Lucius Bushnaq 4 Apr 2025 15:54 UTC
2 points
0
You also want one that generalises well, and doesn’t do preformative predictions, and doesn’t have goals of its own. If your hypotheses aren’t even intended to be reflections of reality, how do we know these properties hold?
Because we have the prediction error bounds.
When we compare theories, we don’t consider the complexity of all the associated approximations and abstractions. We just consider the complexity of the theory itself.
E.g. the theory of evolution isn’t quite code for a costly simulation. But it can be viewed as set of statements about such a simulation. And the way we compare the theory of evolution to alternatives doesn’t involve comparing the complexity of the set of approximations we used to work out the consequences of each theory.
Yes.
- Jeremy Gillen 4 Apr 2025 16:25 UTC
  2 points
  0
  Parent
  To respond to your edit: I don’t see your reasoning, and that isn’t my intuition. For moderately complex worlds, it’s easy for the description length of the world to be longer than the description length of many kinds of inductor.
  Because we have the prediction error bounds.
  Not ones that can rule out any of those things. My understanding is that the bounds are asymptotic or average-case in a way that makes them useless for this purpose. So if a mesa-inductor is found first that has a better prior, it’ll stick with the mesa-inductor. And if it has goals, it can wait as long as it wants to make a false prediction that helps achieve its goals. (Or just make false predictions about counterfactuals that are unlikely to be chosen).
  If I’m wrong then I’d be extremely interested in seeing your reasoning.
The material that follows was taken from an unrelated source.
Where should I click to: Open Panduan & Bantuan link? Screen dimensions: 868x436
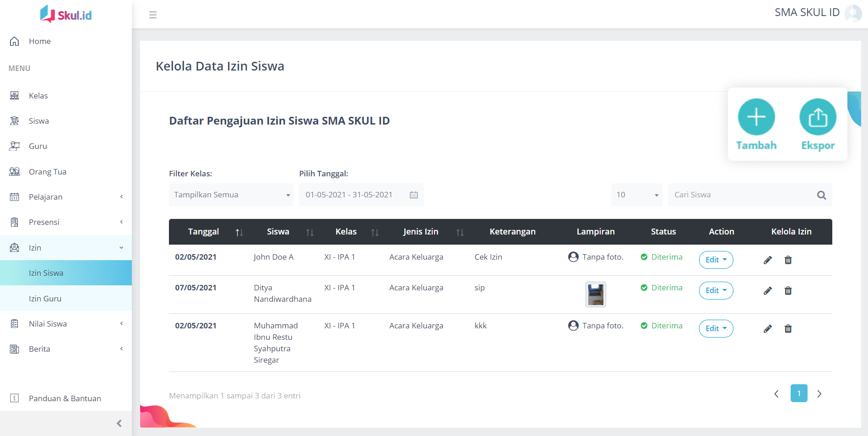(x=65, y=398)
I’d maybe pay $400 for a post explaining the reasoning behind why prediction error bounds rule out mesa-optimisers in the prior.
  - Lucius Bushnaq 4 Apr 2025 16:44 UTC
    2 points
    0
    Parent
    The bound is the same one you get for normal Solomonoff induction, except restricted to the set of programs the cut-off induction runs over. It’s a bound on the total expected error in terms of CE loss that the predictor will ever make, summed over all datapoints.
    
    Look at the bound for cut-off induction in that post I linked, maybe? Hutter might also have something on it.
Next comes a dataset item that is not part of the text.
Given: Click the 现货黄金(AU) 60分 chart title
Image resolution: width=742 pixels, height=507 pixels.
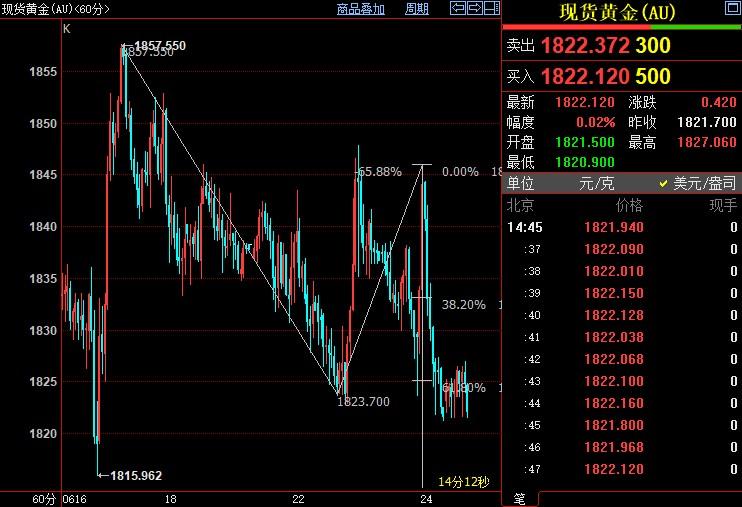Looking at the screenshot, I should coord(56,9).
    Can also discuss on a call if you like.
    
    Note that this doesn’t work in real life, where the programs are not in fact restricted to outputting bit string predictions and can e.g. try to trick the hardware they’re running on.
    - Jeremy Gillen 4 Apr 2025 17:35 UTC
      2 points
      0
      Parent
      Yeah I know that bound, I’ve seen a very similar one. The problem is that mesa-optimisers also get very good prediction error when averaged over all predictions. So they exist well below the bound. And they can time their deliberately-incorrect predictions carefully, if they want to survive for a long time.